Selected excerpt
Following the 90 minute interaction period, the ropes were removed from the pens, placed in individual sealable plastic bags and transported to an office. Each rope was squeezed to extract separate saliva samples, yielding 1-6 mL per rope. The extracted saliva samples were placed in separate snap top plastic serum tubes, and send for analysis. All four saliva samples were found positive for PRRSV using a PCR assay.

As a control, one pig from each room was euthanized and tested for PRRSV antibody by ELISA, and for the presence of PRRSV in serum and tissue samples. The euthanized pigs were found to be negative for PRRSV antibody in the ELISA tests, but were positive for PRRSV in the serum and tissue samples.

The tests confirm that saliva samples obtained using the ROPEM SYSTEM™ can effectively be used to test for the presence of particular viruses, even in cases where ELISA antibody tests may be negative. In addition, the pooled nature of the sample enhances the screening capability and provides enhanced statistical confidence.

All patents and other references cited in the specification are indicative of the level of skill of those skilled in the art to which the invention pertains, and are incorporated by reference in their entireties, including any tables and figures, to the same extent as if each reference had been incorporated by reference in its entirety individually.

One skilled in the art would readily appreciate that the present invention is well adapted to obtain the ends and advantages mentioned, as well as those inherent therein. The methods, variances, and compositions described herein as presently representative of preferred embodiments are exemplary and are not intended as limitations on the scope of the invention. Changes therein and other uses will occur to those skilled in the art, which are encompassed within the spirit of the invention, are defined by the scope of the claims.

It will be readily apparent to one skilled in the art that varying substitutions and modifications may be made to the invention disclosed herein without departing from the scope and spirit of the invention. For example, variations can be made to the materials used and shape of the absorbent material. Thus, such additional embodiments are within the scope of the present invention and the following claims.

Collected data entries
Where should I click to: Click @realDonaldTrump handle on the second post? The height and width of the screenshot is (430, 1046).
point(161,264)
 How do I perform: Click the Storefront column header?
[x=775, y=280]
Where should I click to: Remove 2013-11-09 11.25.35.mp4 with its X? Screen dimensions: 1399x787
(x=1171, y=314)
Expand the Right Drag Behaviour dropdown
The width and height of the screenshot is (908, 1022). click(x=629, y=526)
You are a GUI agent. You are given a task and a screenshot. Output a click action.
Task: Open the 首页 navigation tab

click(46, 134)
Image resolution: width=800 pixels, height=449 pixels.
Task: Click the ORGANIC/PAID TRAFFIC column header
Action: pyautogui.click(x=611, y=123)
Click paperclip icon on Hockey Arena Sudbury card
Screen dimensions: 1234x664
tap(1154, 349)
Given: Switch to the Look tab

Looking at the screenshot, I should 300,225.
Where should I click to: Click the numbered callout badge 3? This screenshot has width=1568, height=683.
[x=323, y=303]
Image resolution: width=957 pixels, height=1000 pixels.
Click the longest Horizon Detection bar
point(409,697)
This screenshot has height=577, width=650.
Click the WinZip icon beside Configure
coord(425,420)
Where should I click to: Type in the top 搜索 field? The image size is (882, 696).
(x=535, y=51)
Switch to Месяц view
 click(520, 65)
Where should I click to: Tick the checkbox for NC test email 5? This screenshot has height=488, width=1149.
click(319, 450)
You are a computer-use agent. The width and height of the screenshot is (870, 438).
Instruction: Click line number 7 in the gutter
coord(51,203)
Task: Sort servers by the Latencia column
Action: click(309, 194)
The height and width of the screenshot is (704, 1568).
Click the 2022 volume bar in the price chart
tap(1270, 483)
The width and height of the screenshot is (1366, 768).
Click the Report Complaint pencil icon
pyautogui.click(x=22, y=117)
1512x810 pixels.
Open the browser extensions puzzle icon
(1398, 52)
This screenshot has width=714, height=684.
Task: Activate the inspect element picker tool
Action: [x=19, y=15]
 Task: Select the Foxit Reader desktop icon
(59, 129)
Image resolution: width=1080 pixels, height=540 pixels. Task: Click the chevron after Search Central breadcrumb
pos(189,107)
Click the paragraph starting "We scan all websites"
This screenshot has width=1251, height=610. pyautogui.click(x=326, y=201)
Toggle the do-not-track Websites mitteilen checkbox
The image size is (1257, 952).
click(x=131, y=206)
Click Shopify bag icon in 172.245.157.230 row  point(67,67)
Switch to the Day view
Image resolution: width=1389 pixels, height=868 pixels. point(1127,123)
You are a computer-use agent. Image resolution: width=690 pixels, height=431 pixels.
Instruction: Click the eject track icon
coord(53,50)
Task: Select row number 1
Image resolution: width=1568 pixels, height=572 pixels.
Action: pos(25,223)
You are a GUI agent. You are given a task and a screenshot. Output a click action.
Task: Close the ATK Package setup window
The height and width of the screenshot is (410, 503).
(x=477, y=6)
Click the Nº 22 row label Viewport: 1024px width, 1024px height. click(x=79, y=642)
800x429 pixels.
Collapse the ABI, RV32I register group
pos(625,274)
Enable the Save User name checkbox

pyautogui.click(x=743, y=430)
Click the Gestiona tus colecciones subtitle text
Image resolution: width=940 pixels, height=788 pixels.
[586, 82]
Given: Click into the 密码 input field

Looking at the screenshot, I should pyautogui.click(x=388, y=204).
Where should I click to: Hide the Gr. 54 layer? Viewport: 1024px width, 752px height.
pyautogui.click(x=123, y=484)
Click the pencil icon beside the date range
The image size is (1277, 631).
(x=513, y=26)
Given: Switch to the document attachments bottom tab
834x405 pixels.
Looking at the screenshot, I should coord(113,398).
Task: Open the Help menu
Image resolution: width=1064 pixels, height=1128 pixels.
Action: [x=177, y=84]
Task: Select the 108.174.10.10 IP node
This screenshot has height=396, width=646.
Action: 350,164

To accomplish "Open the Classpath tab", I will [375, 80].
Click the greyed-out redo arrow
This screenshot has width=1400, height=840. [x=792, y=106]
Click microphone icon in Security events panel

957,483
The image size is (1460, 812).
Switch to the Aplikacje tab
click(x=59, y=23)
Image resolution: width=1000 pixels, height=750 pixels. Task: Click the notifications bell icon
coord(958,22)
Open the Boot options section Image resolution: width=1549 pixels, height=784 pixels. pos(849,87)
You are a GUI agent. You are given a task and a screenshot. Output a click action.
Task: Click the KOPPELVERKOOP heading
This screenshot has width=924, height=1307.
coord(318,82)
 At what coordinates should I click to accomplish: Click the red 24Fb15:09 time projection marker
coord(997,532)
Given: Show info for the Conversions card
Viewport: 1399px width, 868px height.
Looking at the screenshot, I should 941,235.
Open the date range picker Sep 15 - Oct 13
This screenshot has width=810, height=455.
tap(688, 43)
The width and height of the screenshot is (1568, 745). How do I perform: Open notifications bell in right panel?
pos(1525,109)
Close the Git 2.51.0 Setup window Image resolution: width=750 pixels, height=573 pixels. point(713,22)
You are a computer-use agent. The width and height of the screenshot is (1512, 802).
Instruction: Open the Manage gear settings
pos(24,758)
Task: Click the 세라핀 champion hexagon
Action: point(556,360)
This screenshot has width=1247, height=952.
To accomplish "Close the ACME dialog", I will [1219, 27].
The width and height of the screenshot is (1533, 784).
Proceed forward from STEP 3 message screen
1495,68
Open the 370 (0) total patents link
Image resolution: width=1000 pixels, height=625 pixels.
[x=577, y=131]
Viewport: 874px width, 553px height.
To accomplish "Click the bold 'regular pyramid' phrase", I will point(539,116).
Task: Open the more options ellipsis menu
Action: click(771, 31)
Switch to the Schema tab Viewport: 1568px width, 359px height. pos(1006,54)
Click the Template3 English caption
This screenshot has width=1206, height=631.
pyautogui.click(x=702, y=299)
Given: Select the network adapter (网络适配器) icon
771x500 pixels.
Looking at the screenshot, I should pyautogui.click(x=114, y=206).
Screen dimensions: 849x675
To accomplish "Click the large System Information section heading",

What needs to be done
Edit the patent excerpt from "It will be readily" up to and including "the following claims.", putting "absorbent rope" in place of "absorbent material". These rows were drawn from a separate source.

Solution to this problem
It will be readily apparent to one skilled in the art that varying substitutions and modifications may be made to the invention disclosed herein without departing from the scope and spirit of the invention. For example, variations can be made to the materials used and shape of the absorbent rope. Thus, such additional embodiments are within the scope of the present invention and the following claims.